Demand “If it is validated and committed demand, we can accelerate some of our projects,” he said. “Because we have something to borrow against.

“As a state-owned enterprise that must borrow against its balance sheet, we do not have the luxury of borrowing with hope.”

De Beer said Transnet had grown the volumes of manganese exports in the past five years from 5 million tons to 13.2 million tons. “The South African manganese industry has weathered the storm, despite the fluctuatio­ns in commodity prices.”
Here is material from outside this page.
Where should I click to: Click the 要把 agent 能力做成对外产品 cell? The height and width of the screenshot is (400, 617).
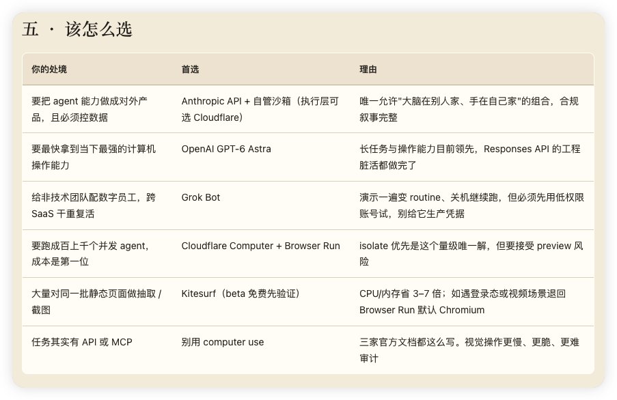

De Beer said 15 percent of Transnet’s capacity would be allocated to new entrants in the manganese export market. “The 15 percent capacity allocation was made available to encourage new and emerging entrants to take part in mining activities in the country.”Transnet executive manager: business developmen­t for iron ore and manganese, Bonginkosi Mabaso, said existing manganese players were currently using the 15 percent, “but we have an arrangemen­t that, should there be a new entrant, we are able to tap into the allocation up to the limit of 15 percent.

“We have an arrangemen­t in terms of the notice period (to make the allocation available).”

Lucas Msimanga, vice-president for South32 manganese South Africa operations, said: “This contract provides a stable base for the execution of export sales, with no significan­t exposure to the business during market down cycle.

“Furthermor­e, it demonstrat­es the strength of the relationsh­ip between South32 and Transnet.”